We caught the curiously old-fashioned Caltrain - no wi-fi on board - down to Palo Alto to visit another essential part of the Silicon Valley ecosystem, Stanford University. There we met the dean of the medical school Dr Lloyd Minor, whose forthcoming book Discovering Precision Health predicts a revolution in healthcare based on technological developments such as smartphone apps and artificial intelligence.
Bad blood
Health is one area where Silicon Valley has been rather behind the curve, during a period when it has focused on social media and consumer apps. "Think about it," said Dr Minor. "The way we order goods and services, the way we perform financial transactions are radically different today than they were before the smartphone and before the internet and social media." But the way we interact with our doctors, he said, has barely changed and "healthcare is the only industry that still uses fax machines."

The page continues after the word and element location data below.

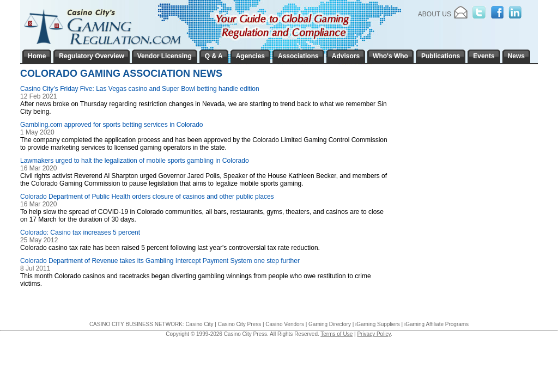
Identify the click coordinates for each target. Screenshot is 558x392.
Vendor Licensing (165, 56)
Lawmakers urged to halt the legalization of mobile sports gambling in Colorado (135, 161)
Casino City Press (239, 324)
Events (483, 56)
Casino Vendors (284, 324)
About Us (434, 14)
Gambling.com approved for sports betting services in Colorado (112, 125)
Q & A (214, 56)
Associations (298, 56)
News (516, 56)
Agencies (250, 56)
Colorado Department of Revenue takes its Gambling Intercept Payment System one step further (160, 261)
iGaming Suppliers (378, 324)
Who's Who (390, 56)
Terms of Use (336, 334)
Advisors (345, 56)
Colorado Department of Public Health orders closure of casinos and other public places (147, 197)
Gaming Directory (330, 324)
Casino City (199, 324)
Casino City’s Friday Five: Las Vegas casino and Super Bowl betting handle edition (140, 89)
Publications (440, 56)
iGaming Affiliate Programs (436, 324)
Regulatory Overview (91, 56)
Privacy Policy (374, 334)
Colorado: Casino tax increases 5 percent (80, 232)
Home (37, 56)
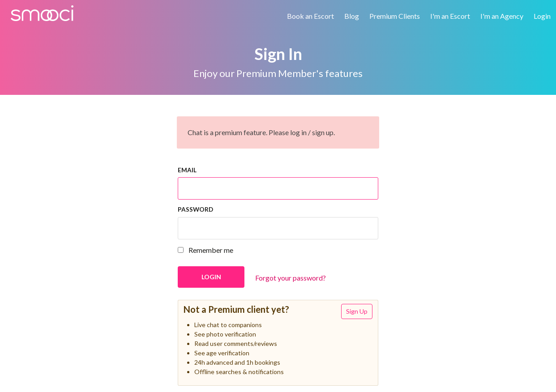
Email (187, 170)
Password (195, 209)
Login (542, 16)
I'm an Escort (450, 16)
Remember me (205, 250)
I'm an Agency (502, 16)
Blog (351, 16)
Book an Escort (310, 16)
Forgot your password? (291, 277)
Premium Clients (394, 16)
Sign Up (357, 311)
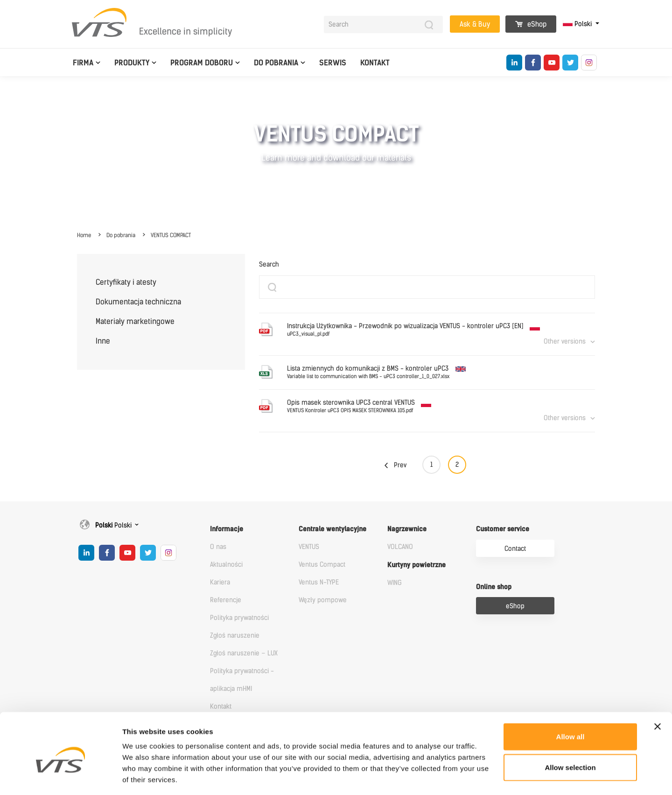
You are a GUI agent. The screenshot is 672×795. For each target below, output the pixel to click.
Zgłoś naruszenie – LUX (244, 653)
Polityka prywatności (239, 618)
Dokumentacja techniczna (138, 302)
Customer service (503, 529)
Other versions (565, 341)
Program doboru (202, 63)
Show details (490, 776)
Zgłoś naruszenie (235, 635)
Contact (515, 549)
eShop (531, 24)
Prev (400, 465)
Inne (103, 341)
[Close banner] (658, 686)
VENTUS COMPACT (171, 235)
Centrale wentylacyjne (332, 529)
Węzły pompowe (322, 600)
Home (84, 235)
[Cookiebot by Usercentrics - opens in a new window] (60, 777)
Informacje (226, 529)
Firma (83, 63)
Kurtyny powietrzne (416, 565)
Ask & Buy (475, 24)
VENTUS (309, 547)
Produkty (132, 63)
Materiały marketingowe (135, 321)
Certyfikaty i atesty (126, 282)
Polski (578, 24)
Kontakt (375, 63)
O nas (218, 547)
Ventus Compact (322, 564)
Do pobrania (276, 63)
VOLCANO (400, 547)
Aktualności (226, 564)
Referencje (225, 600)
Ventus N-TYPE (319, 582)
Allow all (570, 696)
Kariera (220, 582)
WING (394, 583)
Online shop (494, 587)
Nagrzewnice (407, 529)
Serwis (333, 63)
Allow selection (570, 726)
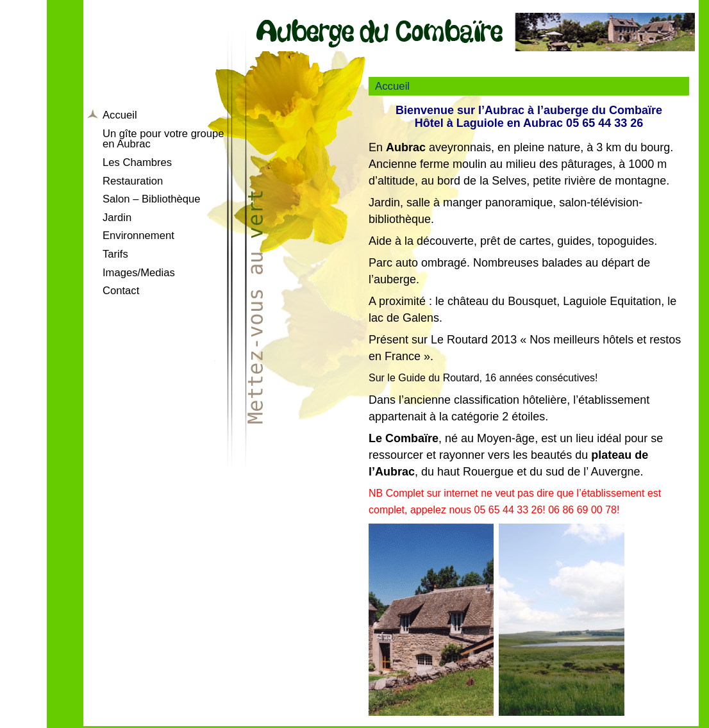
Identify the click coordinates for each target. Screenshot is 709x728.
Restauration (133, 181)
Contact (121, 290)
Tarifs (115, 254)
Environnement (138, 235)
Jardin (117, 217)
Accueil (120, 115)
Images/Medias (138, 272)
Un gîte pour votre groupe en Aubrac (163, 139)
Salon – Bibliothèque (151, 199)
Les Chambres (137, 162)
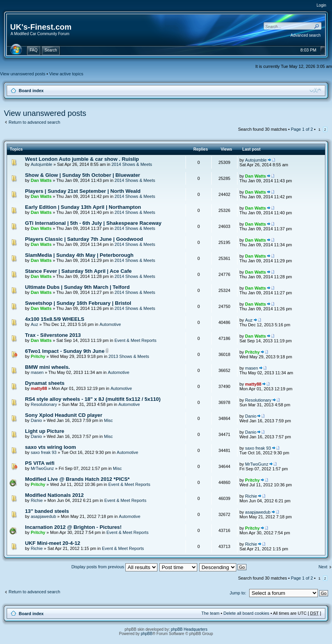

Mind you, the saga of Theranos, the blood-testing start-up whose technology did not stand up to close examination, can't have helped encourage investment in this field. But now with giants such as Google and Apple pouring large sums into healthcare projects, there is a sense that progress is at last being made.
Dr Minor says the relationship between the university and its tech firm neighbours is mutually beneficial: "Silicon Valley has grown up physically and intellectually around Stanford, and for those of us in biomedicine and healthcare at Stanford today we're really excited about interactions and collaborations with tech firms."
There are plenty of threats to the supremacy of Silicon Valley - its reputation has been harmed as people outside and inside the tech giants attack a "move fast and break things" culture, regulators and politicians are looking to cut it down to size, and Chinese rivals appear to have the funds and the data to compete for global leadership.
If this area is so smart, you might ask, why has it not produced a business that can take on Huawei when it comes to building 5G equipment?
But it retains some key advantages - a huge pool of talent from around the world, vast amounts of venture capital, and a Californian confidence as sunny as the February weather has been for the last few days. Don't count Silicon Valley out just yet.